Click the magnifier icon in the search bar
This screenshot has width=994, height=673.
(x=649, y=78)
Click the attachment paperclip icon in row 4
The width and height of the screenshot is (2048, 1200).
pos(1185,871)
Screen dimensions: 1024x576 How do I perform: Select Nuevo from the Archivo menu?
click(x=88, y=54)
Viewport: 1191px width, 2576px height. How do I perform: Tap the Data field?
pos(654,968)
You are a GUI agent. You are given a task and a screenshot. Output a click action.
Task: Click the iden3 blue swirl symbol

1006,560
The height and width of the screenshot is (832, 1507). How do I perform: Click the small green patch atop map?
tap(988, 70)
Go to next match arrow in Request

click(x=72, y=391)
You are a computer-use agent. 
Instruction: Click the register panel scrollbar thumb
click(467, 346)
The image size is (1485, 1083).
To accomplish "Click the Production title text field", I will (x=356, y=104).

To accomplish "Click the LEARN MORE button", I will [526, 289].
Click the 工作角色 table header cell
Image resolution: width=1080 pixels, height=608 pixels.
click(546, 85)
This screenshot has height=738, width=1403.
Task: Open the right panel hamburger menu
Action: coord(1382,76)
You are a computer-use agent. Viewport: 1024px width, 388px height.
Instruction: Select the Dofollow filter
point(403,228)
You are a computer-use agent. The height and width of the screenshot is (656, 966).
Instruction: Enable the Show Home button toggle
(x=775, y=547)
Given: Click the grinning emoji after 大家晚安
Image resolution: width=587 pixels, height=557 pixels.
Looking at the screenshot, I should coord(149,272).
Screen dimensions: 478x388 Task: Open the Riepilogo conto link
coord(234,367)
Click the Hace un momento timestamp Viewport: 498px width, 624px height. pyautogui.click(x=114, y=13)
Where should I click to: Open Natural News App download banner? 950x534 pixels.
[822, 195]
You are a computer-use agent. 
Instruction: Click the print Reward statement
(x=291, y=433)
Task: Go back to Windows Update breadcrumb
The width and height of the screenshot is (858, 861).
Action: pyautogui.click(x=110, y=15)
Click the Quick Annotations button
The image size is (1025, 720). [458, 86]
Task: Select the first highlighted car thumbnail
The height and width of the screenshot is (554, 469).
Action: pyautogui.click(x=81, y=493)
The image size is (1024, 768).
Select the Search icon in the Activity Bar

---*---

→ **Goal of the exercise**: Could you please retype the lines from the start of the data through the line with "You are a computer-use agent. The", both included, and nothing else?

→ **Expected answer**:
Click the magnifier icon in the search bar
This screenshot has width=994, height=673.
(x=649, y=78)
Click the attachment paperclip icon in row 4
The width and height of the screenshot is (2048, 1200).
pos(1185,871)
Screen dimensions: 1024x576 How do I perform: Select Nuevo from the Archivo menu?
click(x=88, y=54)
Viewport: 1191px width, 2576px height. How do I perform: Tap the Data field?
pos(654,968)
You are a GUI agent. You are given a task and a screenshot. Output a click action.
Task: Click the iden3 blue swirl symbol

1006,560
The height and width of the screenshot is (832, 1507). How do I perform: Click the small green patch atop map?
tap(988, 70)
Go to next match arrow in Request

click(x=72, y=391)
You are a computer-use agent. 
Instruction: Click the register panel scrollbar thumb
click(467, 346)
The image size is (1485, 1083).
To accomplish "Click the Production title text field", I will (x=356, y=104).

To accomplish "Click the LEARN MORE button", I will [526, 289].
Click the 工作角色 table header cell
Image resolution: width=1080 pixels, height=608 pixels.
click(546, 85)
This screenshot has height=738, width=1403.
Task: Open the right panel hamburger menu
Action: coord(1382,76)
You are a computer-use agent. Viewport: 1024px width, 388px height.
Instruction: Select the Dofollow filter
point(403,228)
You are a computer-use agent. The height and width of the screenshot is (656, 966).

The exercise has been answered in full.